Inquérito é relacionado à Operação ONGs de Papel - Foto: Dennis Tavares/SSP TO
Inquérito é relacionado à Operação ONGs de Papel - Foto: Dennis Tavares/SSP TO

A Polícia Civil do Tocantins indiciou seis pessoas pelos crimes de peculato-desvio e lavagem de capitais após a conclusão do inquérito da Operação Ongs de Papel, que investigou supostas fraudes em um convênio destinado à realização da temporada de praia de Guaraí, em 2016.

As investigações foram conduzidas pela Divisão Especializada de Repressão à Corrupção (Decor) e apontaram a existência de um esquema de desvio de recursos públicos envolvendo uma organização da sociedade civil, empresas de fachada e contratos supostamente superfaturados. O convênio investigado utilizou R$ 400 mil provenientes de emenda parlamentar.

Segundo a Polícia Civil, os indiciados teriam participado de um esquema de simulação de concorrência para contratação de serviços de palco, som e iluminação, com utilização de empresas sem capacidade operacional. A apuração aponta que os envolvidos criavam uma aparência de legalidade nas contratações para inflar valores e ocultar o destino dos recursos públicos.

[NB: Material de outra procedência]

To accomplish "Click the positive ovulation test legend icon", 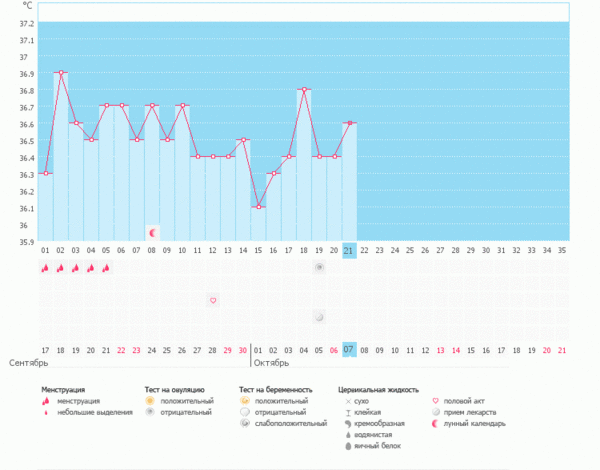I will pyautogui.click(x=151, y=400).
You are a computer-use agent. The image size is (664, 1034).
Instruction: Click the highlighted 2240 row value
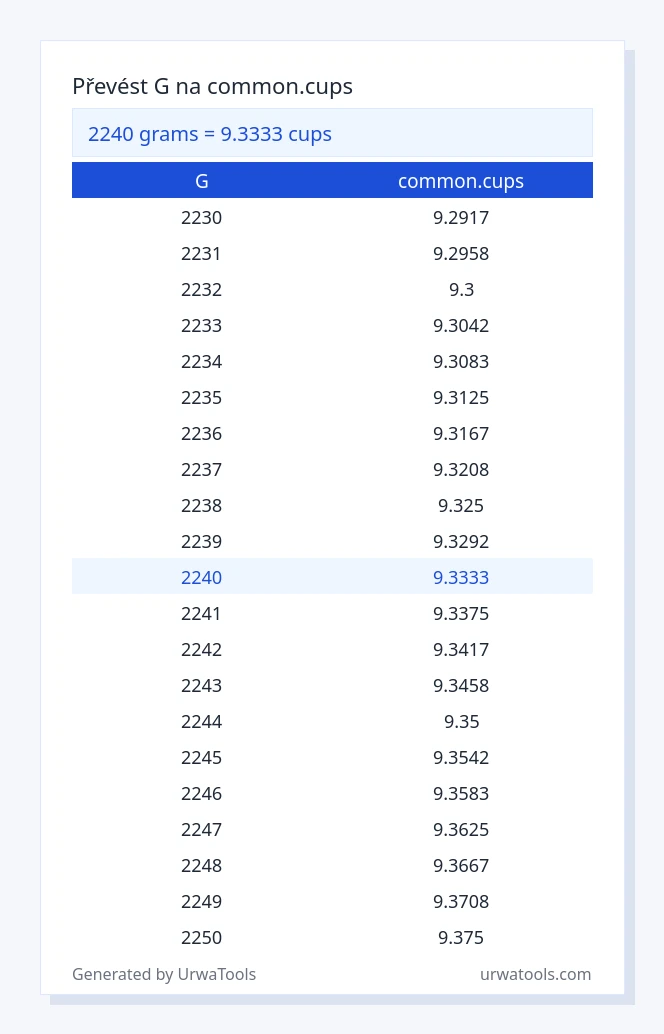202,577
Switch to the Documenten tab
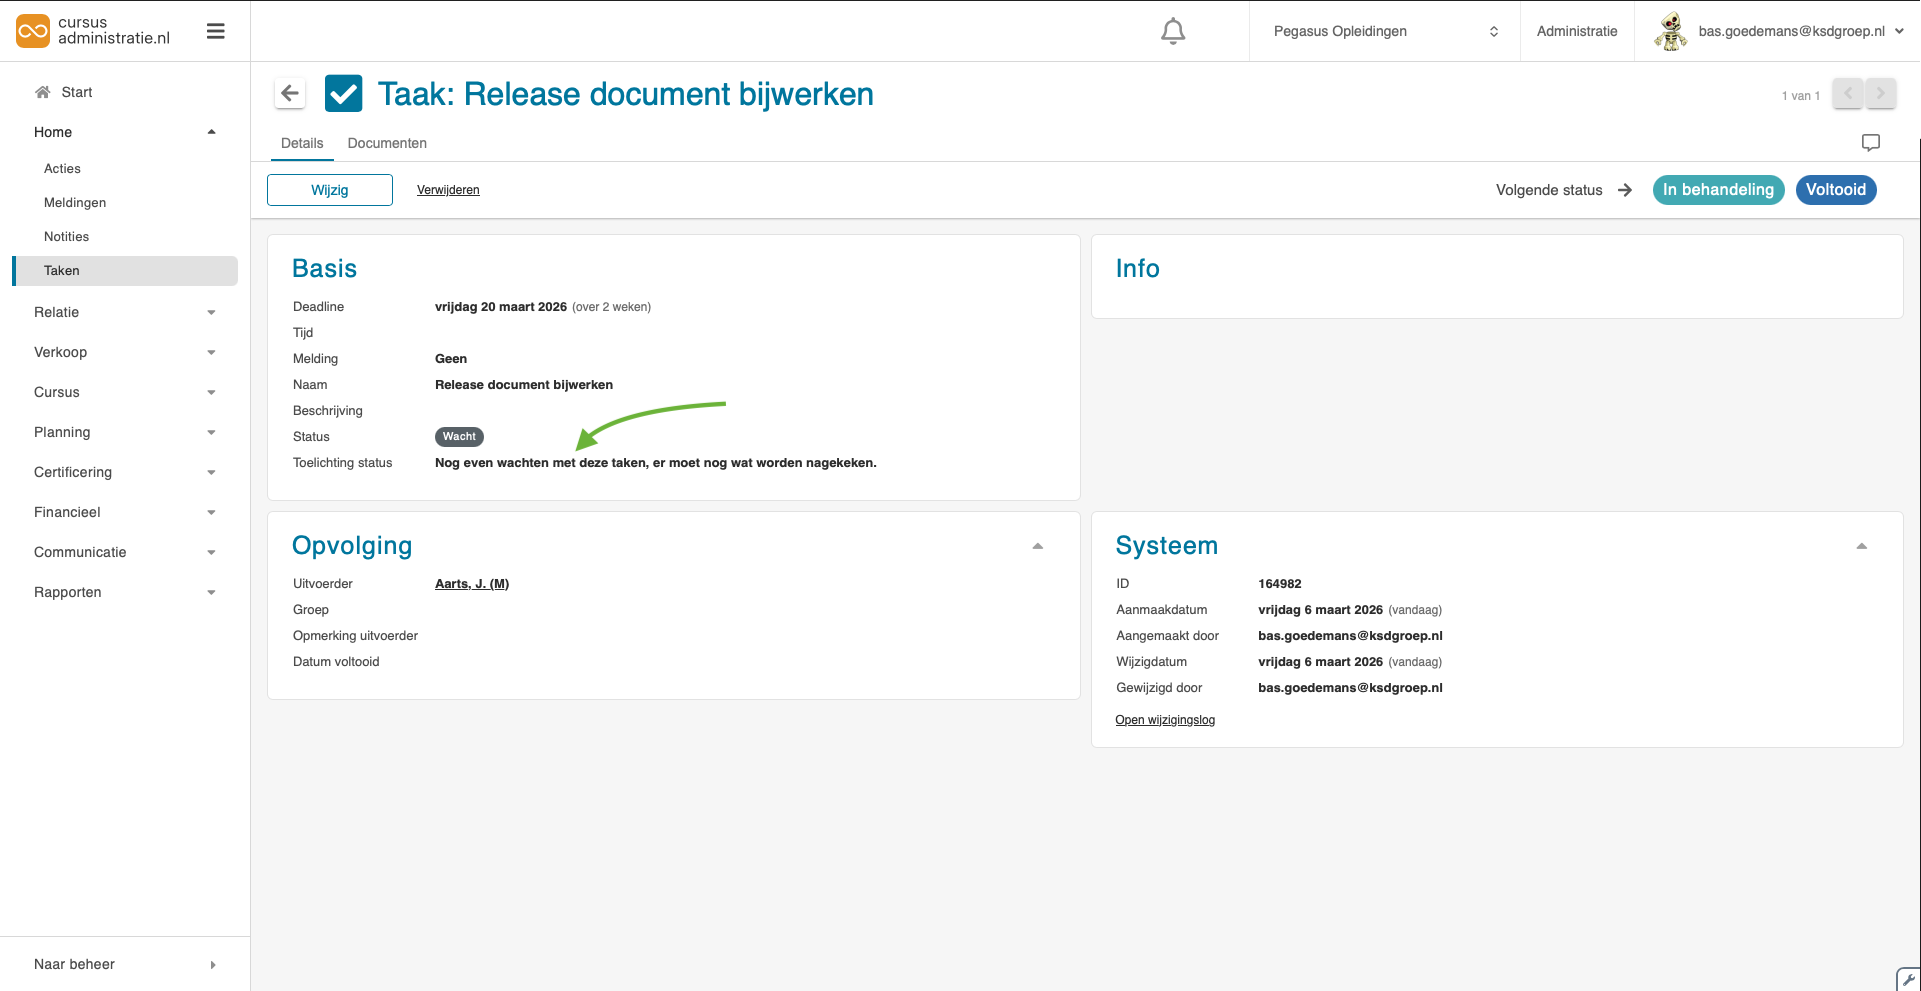Screen dimensions: 1921x991 click(x=387, y=143)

De acordo com o relatório final, os principais investigados obtiveram lucro superior a R$ 100 mil, dividido entre operadores da entidade responsável pelo convênio, representante da empresa contratada e familiar do parlamentar responsável pela emenda.

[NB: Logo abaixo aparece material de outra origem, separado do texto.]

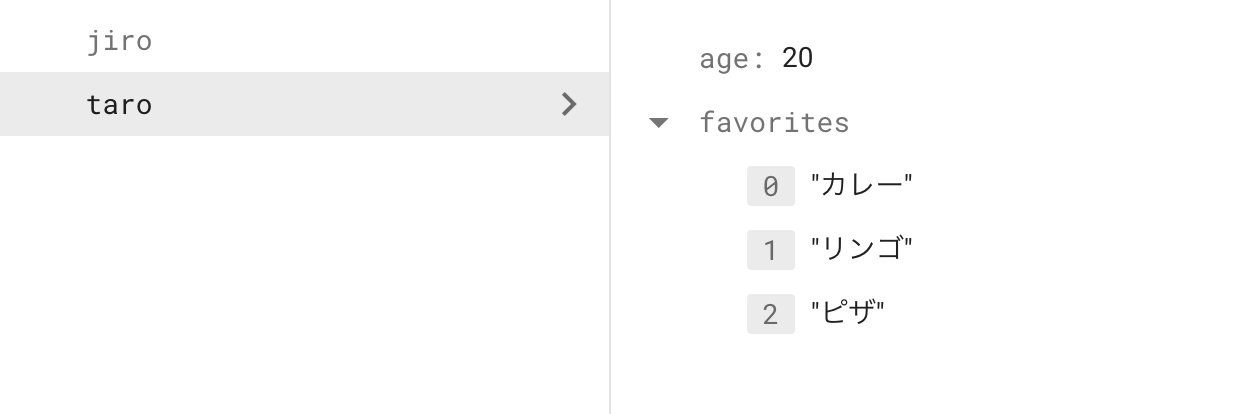Select the taro document name

119,105
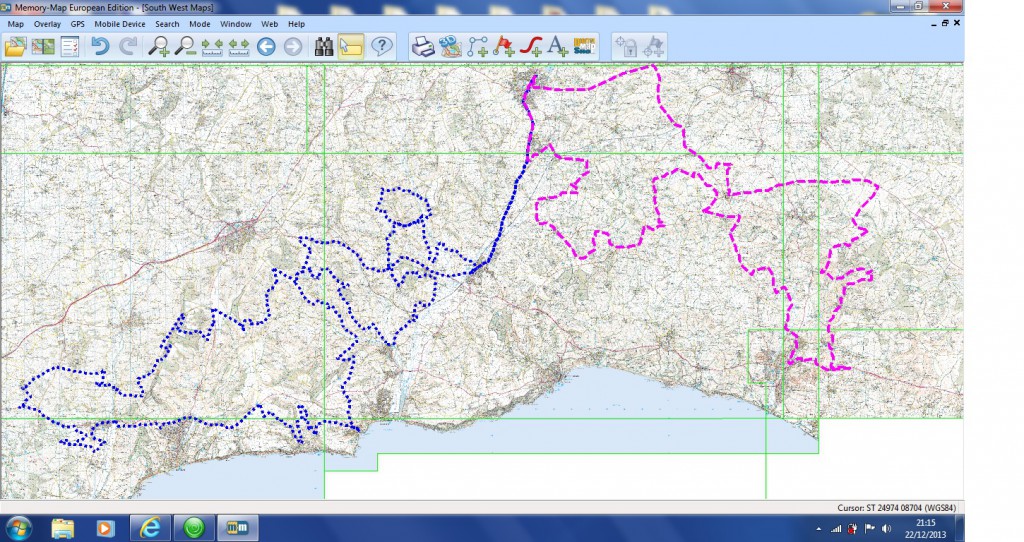This screenshot has height=542, width=1024.
Task: Select the New Route tool icon
Action: coord(477,46)
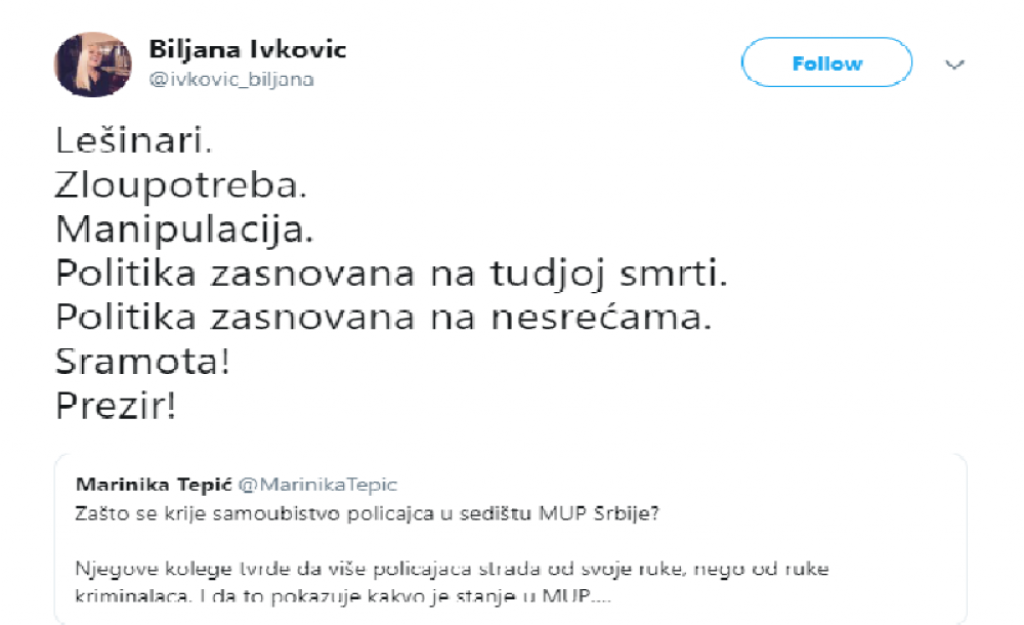Click Biljana Ivkovic's profile picture
The height and width of the screenshot is (625, 1024).
[93, 62]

Com a conclusão do inquérito, os seis investigados foram formalmente responsabilizados pela Polícia Civil e o caso foi encaminhado ao Poder Judiciário da Comarca de Araguaína e ao Ministério Público Estadual para adoção das medidas cabíveis.

As investigações relacionadas ao parlamentar autor da emenda seguem em procedimento separado, conforme determinação do Tribunal de Justiça do Tocantins.